[Data supplied]
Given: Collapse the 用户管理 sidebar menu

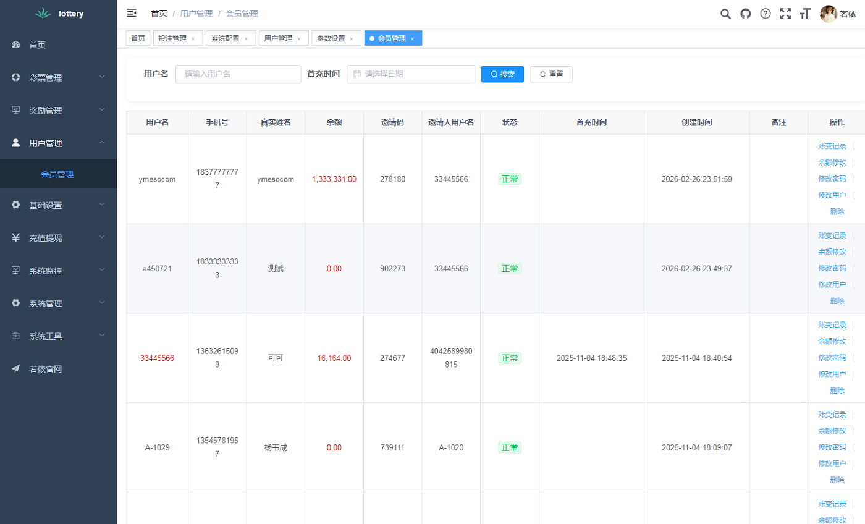Looking at the screenshot, I should click(58, 143).
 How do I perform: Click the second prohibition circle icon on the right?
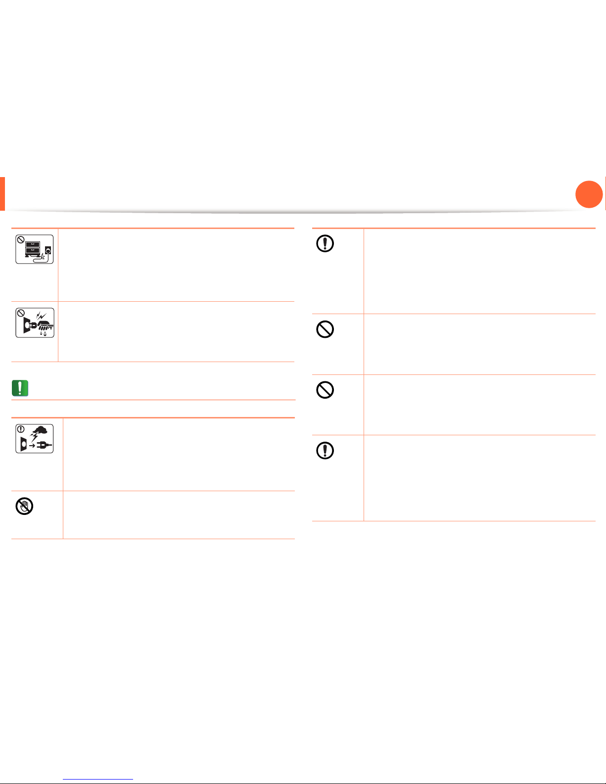pos(325,390)
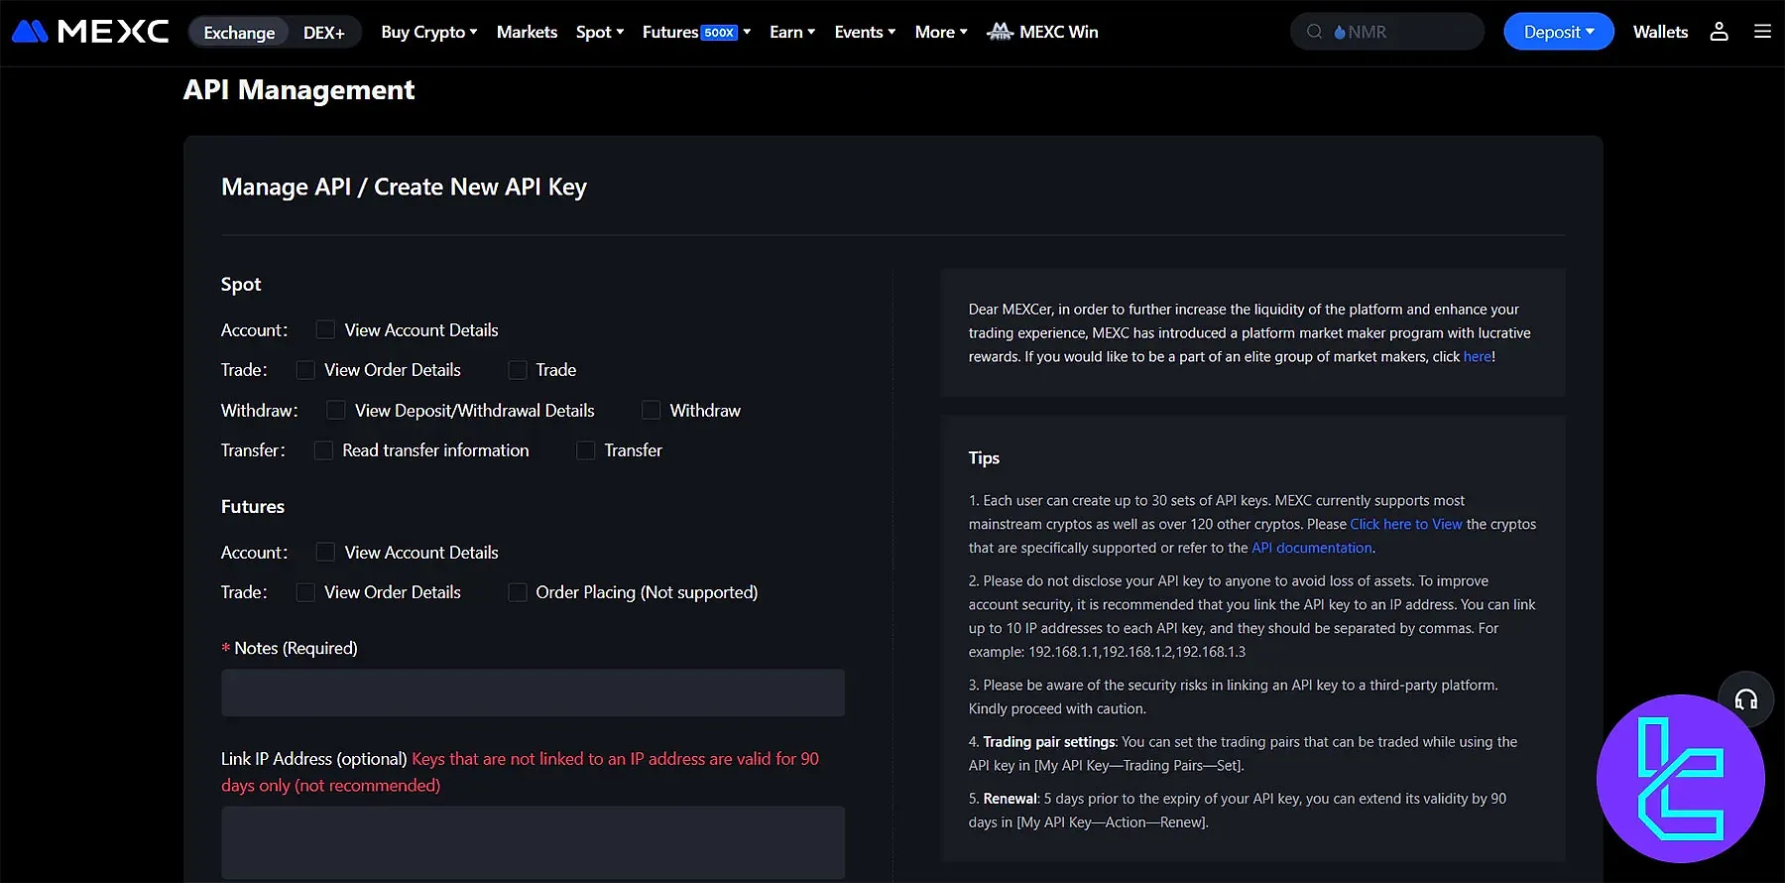Enable Read transfer information checkbox
The image size is (1785, 883).
[323, 450]
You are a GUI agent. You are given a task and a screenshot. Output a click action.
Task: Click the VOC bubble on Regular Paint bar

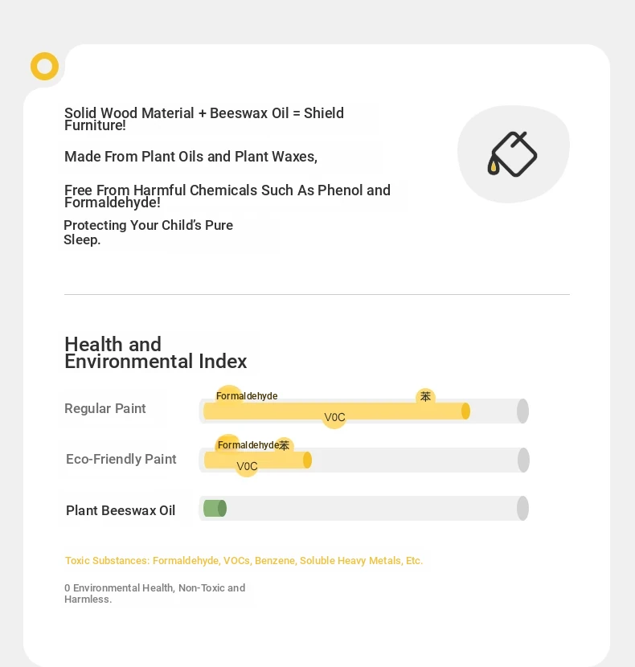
[/Data supplied]
# Exercise brief
Starting at the line with "You are a GUI", write out every line exactly through the final line of the records above, both included, and skip the pictures.

# Your response
You are a GUI agent. You are given a task and a screenshot. Output a click action.
Task: Click the VOC bubble on Regular Paint bar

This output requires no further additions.